A Terni, un’importante iniziativa di solidarietà intergenerazionale sta prendendo piede grazie alla collaborazione tra diverse realtà locali. La sede di Terni del Dipartimento di Economia dell’Università degli Studi di Perugia, il Cesvol Umbria sede di Terni, la San Vincenzo de’ Paoli della Basilica di San Valentino, l’Ambulatorio del Giocattolo, la Libreria di Strada del Centro Sociale Polymer, l’associazione “I Pagliacci”, l’Emporio Bimbi di Terni e altre realtà associative ed imprenditoriali del territorio hanno lanciato una raccolta di generi alimentari a lunga conservazione, dolci natalizi, materiale di cancelleria e libri di fiabe per sostenere le persone bisognose, in particolare i bambini.
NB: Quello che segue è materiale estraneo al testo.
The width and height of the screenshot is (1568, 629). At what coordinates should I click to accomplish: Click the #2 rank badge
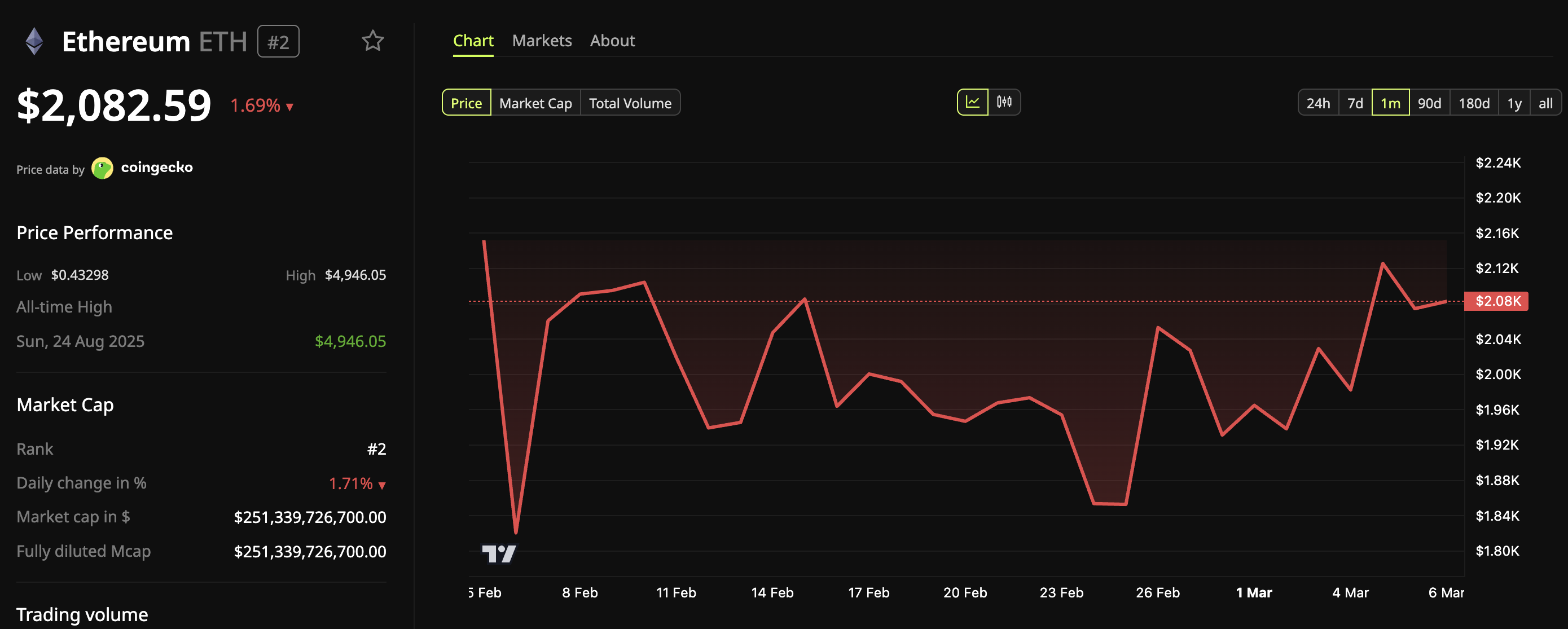tap(278, 42)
Questa iniziativa, giunta alla sua tredicesima edizione, non si limita a rispondere alle necessità materiali delle famiglie in difficoltà, ma ha l’obiettivo di sensibilizzare la comunità verso il tema delle disuguaglianze sociali e della povertà educativa, cercando di attenuare la distanza tra le generazioni e promuovendo una solidarietà intergenerazionale. I beni raccolti saranno destinati alle associazioni che supportano le famiglie in difficoltà, con un focus particolare sui bambini, che sono tra i più vulnerabili a cause economiche e sociali.
I beni alimentari, insieme agli altri doni, possono essere consegnati al front office del Dipartimento di Economia di Terni durante gli orari di apertura, fino al 10 dicembre. Una volta raccolti, i doni saranno collocati sotto l’albero di Natale, pronto per essere ufficialmente consegnato il 12 dicembre, alle ore 11:30, in occasione dello scambio di auguri natalizi tra docenti, studenti, personale tecnico-amministrativo e le istituzioni coinvolte.
La partecipazione attiva degli studenti universitari è fondamentale per il successo dell’iniziativa, poiché l’obiettivo è anche quello di incoraggiare una pratica di condivisione e un maggiore coinvolgimento verso le problematiche sociali che emergono nella comunità. Attraverso questo gesto di generosità, si vuole offrire un aiuto concreto a chi è in difficoltà e, allo stesso tempo, sensibilizzare i giovani a diventare parte attiva nel migliorare il contesto sociale in cui vivono.